The United States is “at war” with the Islamic State of Iraq and Syria (ISIS), White House and Pentagon officials said Friday, marking a significant departure from the more cautious rhetoric President Obama and Secretary of State John Kerry used earlier this week.
READ: Full text of Obama’s ISIS speech
“This is not the Iraq War of 2002, but make no mistake, we know we are at war with ISIL,” Pentagon press secretary Rear Adm. John Kirby said during a briefing Friday afternoon, using an alternate name for the Islamic militant group that has seized territory throughout Iraq and Syria. He qualified that the U.S. is at war “in the same way we are at war and continue to be at war with al Qaida and its affiliates.”
White House press secretary Josh Earnest echoed that language in a separate briefing moments later, acknowledging that the U.S. is “at war” with ISIS in the same way it is with al Qaida.

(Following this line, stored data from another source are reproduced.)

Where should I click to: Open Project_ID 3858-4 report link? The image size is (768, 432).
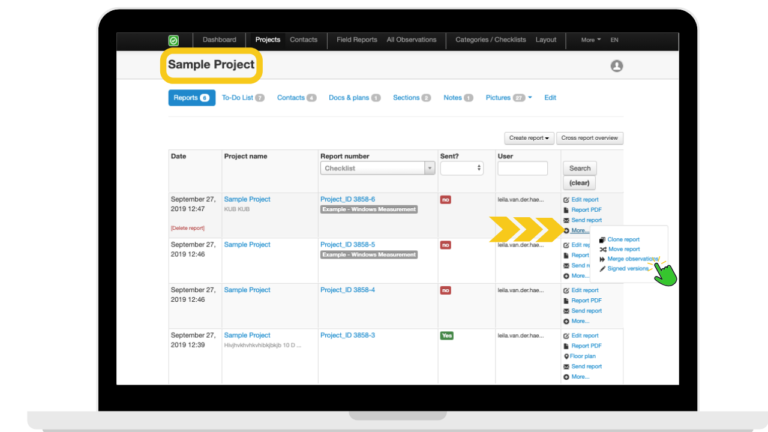pyautogui.click(x=347, y=290)
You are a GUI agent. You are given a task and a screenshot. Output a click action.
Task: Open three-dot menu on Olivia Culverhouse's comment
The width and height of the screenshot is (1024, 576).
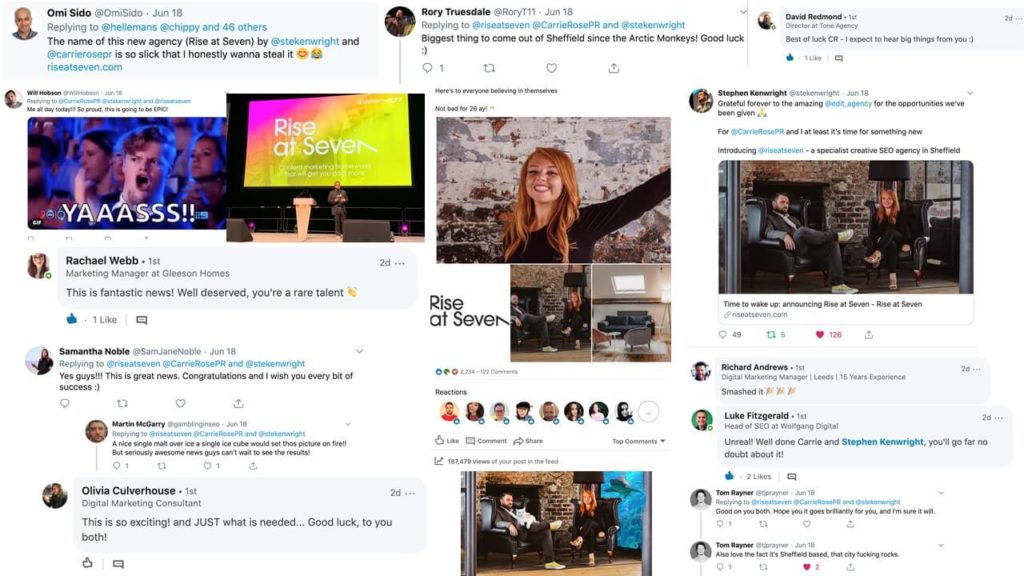(x=410, y=493)
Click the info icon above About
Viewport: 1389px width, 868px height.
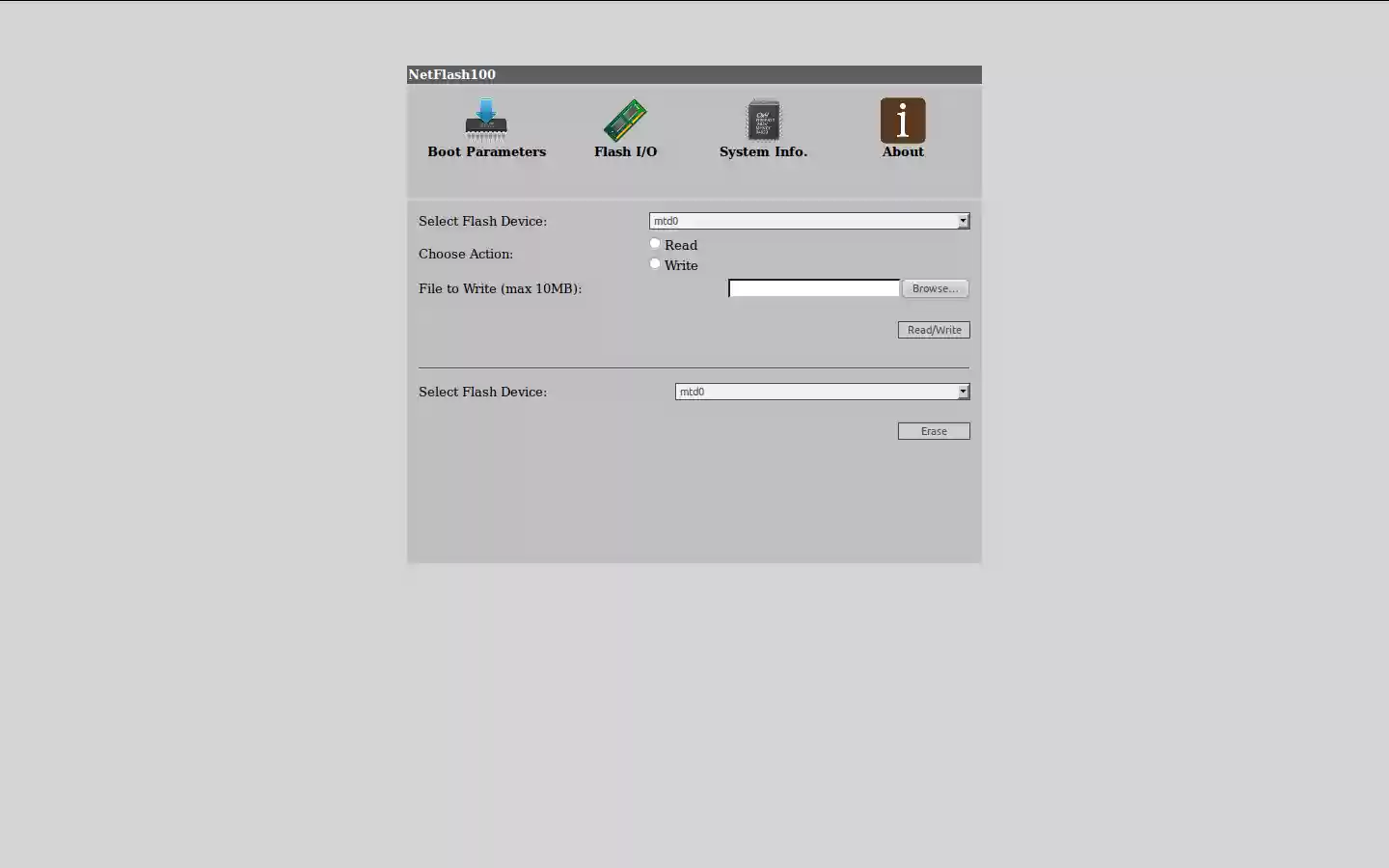point(902,120)
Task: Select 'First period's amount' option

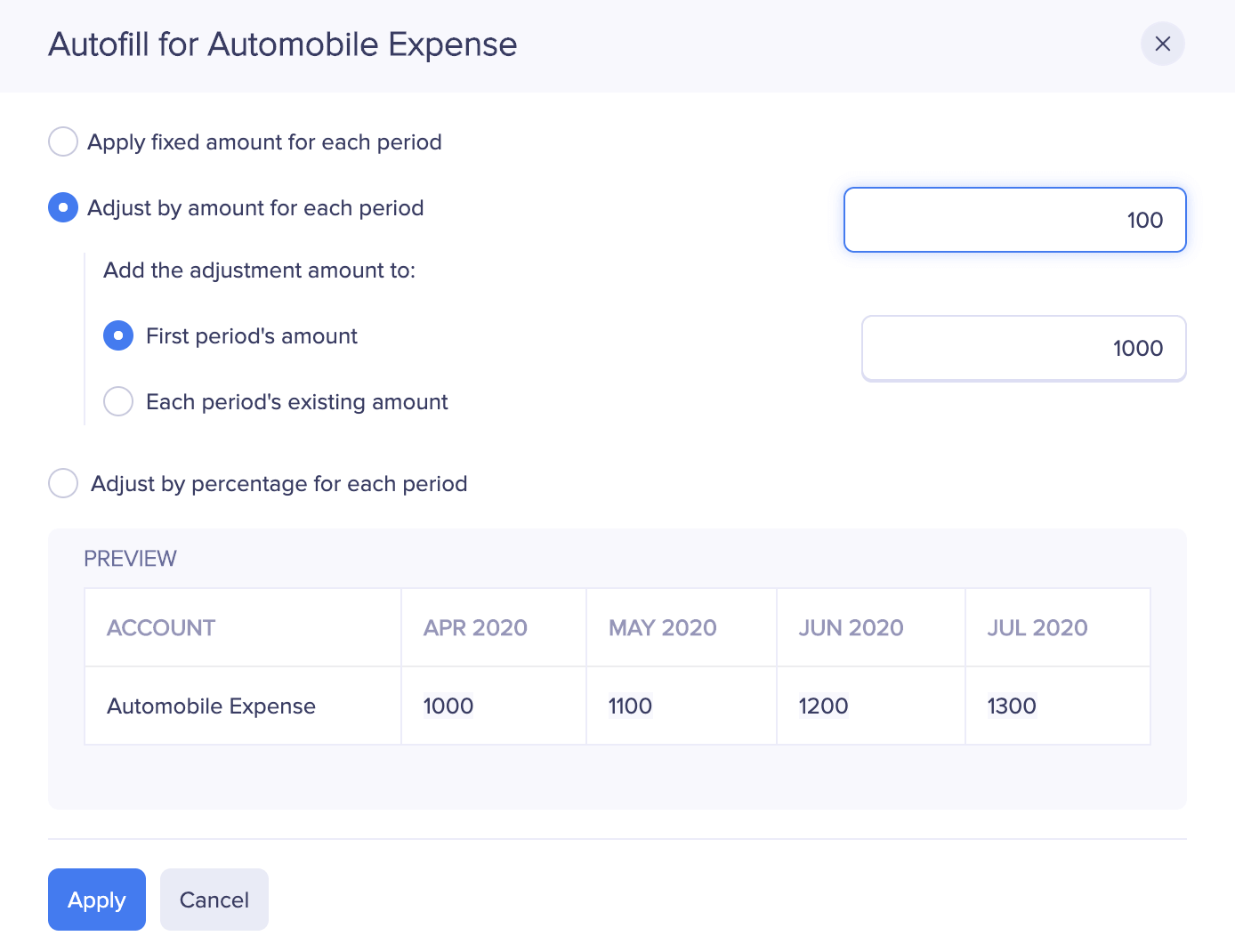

Both comments come less than a day after Secretary of State John Kerry explicitly told ABC News that the nation was not at war with the militant group.
“Look, we’re engaged in a counterterrorism operation of a significant order,” Kerry said in response to a question about whether the evolving military campaign constituted a war. “I think ‘war’ is the wrong reference term with respect to that, but obviously it involves kinetic military action.”